Science Spotlight

Modeling the effects of health care practices on Ebola epidemic behavior

Boxplots of the number of cases assuming different intervention strategies for the Ebola outbreak in Guinea, from September 2014 through February 2015. The red dots represent recorded numbered and the colored boxes represent the model output taking into account the different routes of transmission: Ebola treatment units (ETU), contact tracing, and safe burials.

During the recent outbreak of Ebola virus in West Africa many metrics were collected as parts of epidemiological studies and health care reporting. These data lend themselves to further analysis using computational modeling of the epidemic. The epidemic behavior of three sites, Guinea, Serra Leone, and Liberia, can be compared to establish the effects of varying intervention practices and infection determinants. Guinea differed from the other countries in that it has a fairly developed public health system that allowed for early setup of Ebola treatment units (ETU) and good health practices, in contrast with the other sites. The Guinea outbreak has also differed from the other sites in that it has had fewer cases, but has had more flare-ups over a prolonged time period.

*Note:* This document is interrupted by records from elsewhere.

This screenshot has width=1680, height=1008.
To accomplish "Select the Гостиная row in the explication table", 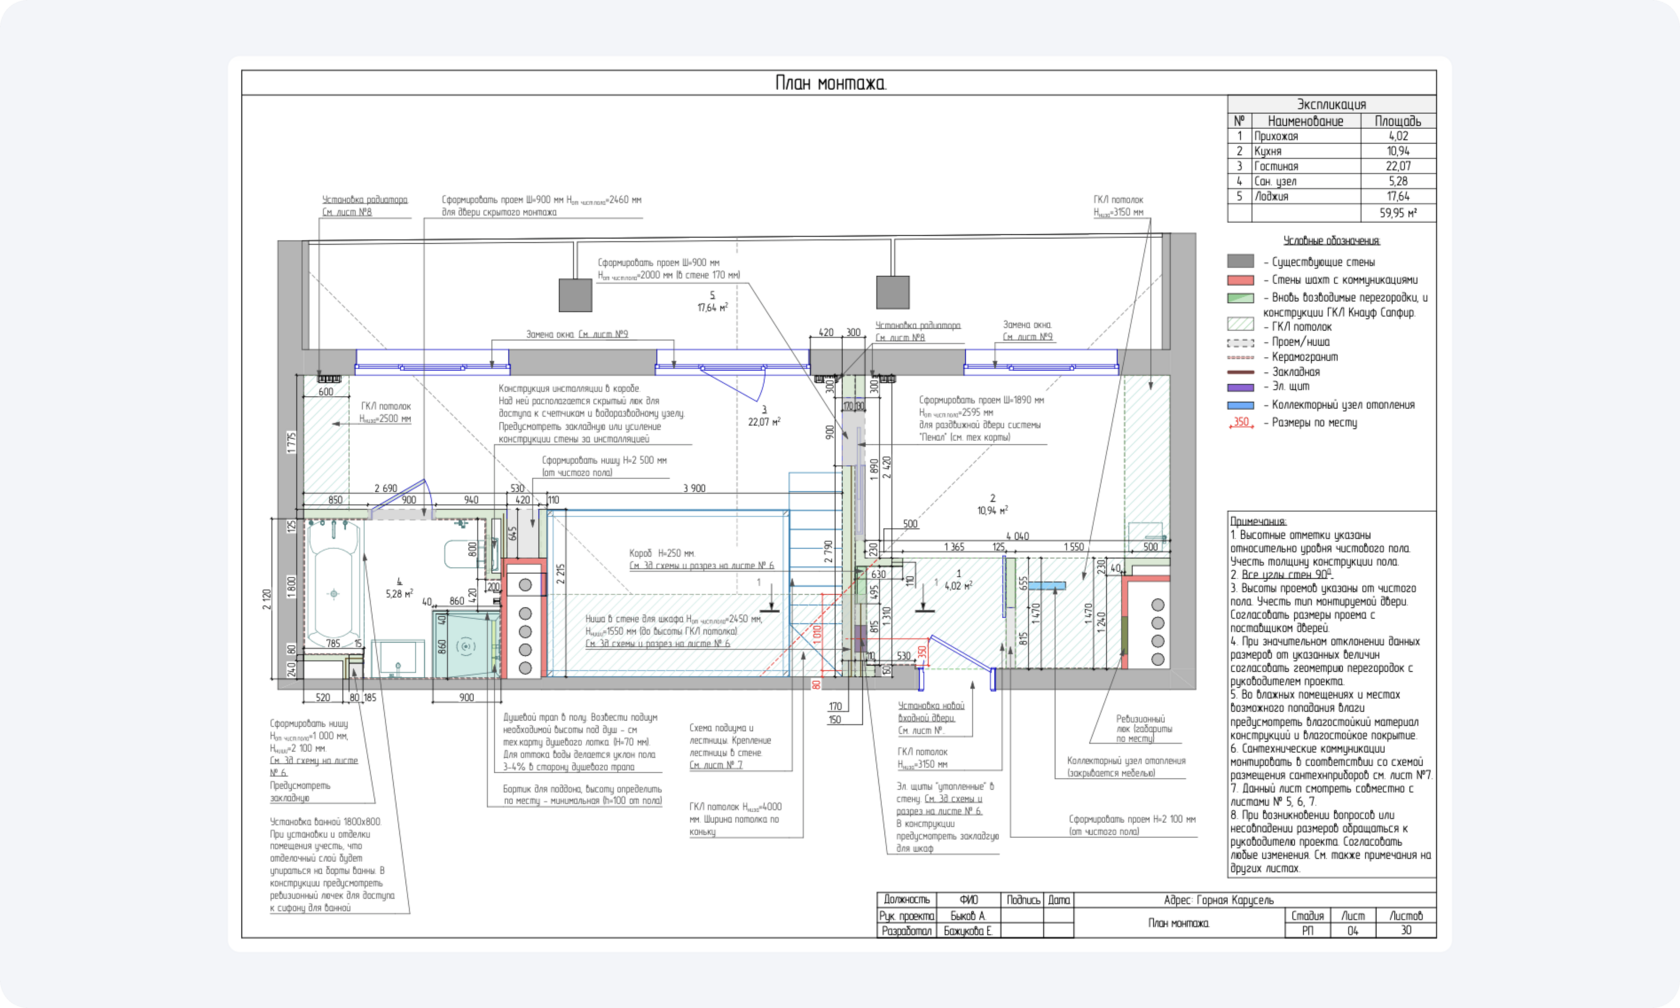I will (x=1331, y=166).
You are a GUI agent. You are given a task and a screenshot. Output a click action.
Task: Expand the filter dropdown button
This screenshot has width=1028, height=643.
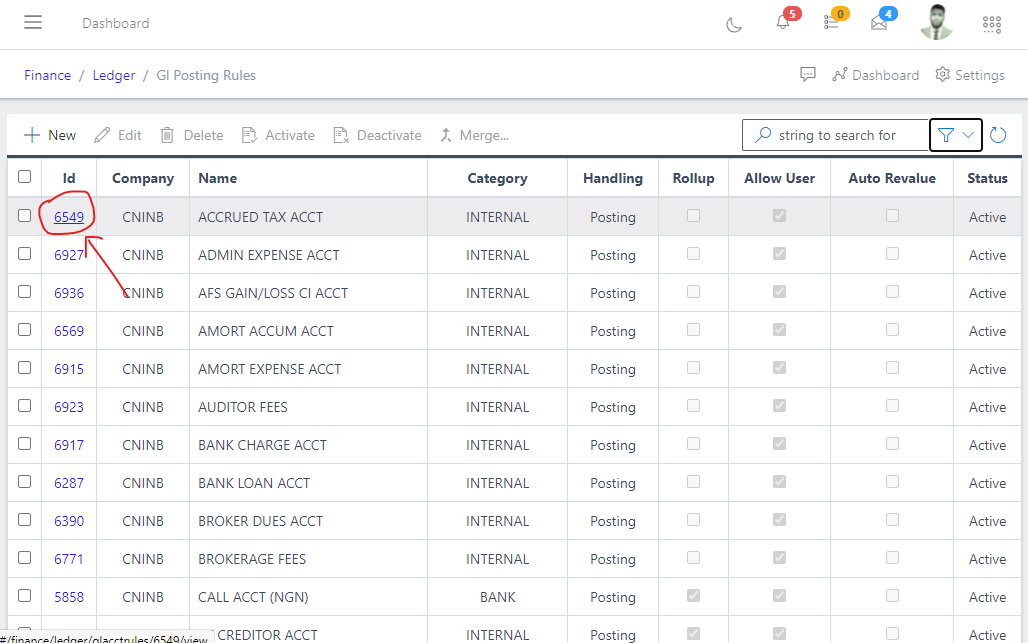[x=955, y=135]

This site was also the location of a cluster randomized phase 3 trail of the recombinant vesicular stomatitis virus vector vaccine (rVSV).

In their recent study published in BMC Medicine, Dr. Halloran and colleagues (Vaccine and Infectious Disease Division) developed a data-driven stochastic agent-based model to help understand disease dynamics and the effects of health care measures and vaccination on spread. The model also projected the effects of vaccination using the rVSV vaccine in the context of the already established control measures. The model took in to account many factors involved in Ebola infection and transmission including contact tracing, safe burial practices, ETU bed availability, age based risk, and heterogeneity of transmission. Data was obtained from the Guinea Ministry of Health and the WHO.

Model validation was performed on data from August 2014-May 2015 and showed that the average simulated epidemic over that period matched the outbreak data and predicted the decrease in cases seen starting in March 2015. The model also accounted for the geographic distribution of the epidemic and correctly modeled the spatial heterogeneity of the epidemic. To further dissect the epidemic and transmission, the model looked at the distribution of transmission occurring between household/extended family, unsafe burials, and hospital/ETUs and predicted that family has the highest rate of infection due to transmission events. Funeral attendants, hospital personnel and ETUs followed family as the most vulnerable to infection. In simulating transmission trees, the data correlated with known reports, but showed differences in the number of secondary infections, with a small number of individuals responsible for the majority of infections. In looking at contact tracing, unsafe burials, and ETU admissions, the group found that the number of contact tracings is strongly negatively correlated with the incidences of cases observed 10-30 days later. The negative impact of unsafe burial ceremonies on preventing disease spread was constant. As expected, the scientists found a positive correlation between the admittance into ETUs and Ebola incidences.

Overall the authors found that in the absence of intervention, infection rates would have continued to increase and that contact tracing and ETUs were key in controlling the epidemic. Lastly the group simulated a ring vaccination strategy, which is the targeted vaccination of a ring of  people around an infected individual.  The model found that ring vaccination could be most helpful in regions where contact tracing was poor. In conclusion, the model developed in this study was able to accurately explain the dynamics of the Ebola outbreak in Guinea. From tracking transmission cause, the study identified contact tracing and ETU availability as key drivers of outbreak dynamics. The model also provides a way to test effectiveness of planned approaches to disease prevention in future outbreaks.

Ajelli M, Merler S, Fumanelli L, Pastore Y Piontti A, Dean NE, Longini IM, Halloran ME, Vespignani A. 2016. Spatiotemporal dynamics of the Ebola epidemic in Guinea and implications for vaccination and disease elimination: a computational modeling analysis. BMC Med 14:130.

This research was funded by the National Institutes of Health and the EU Cimplex Grant agreement Framework program.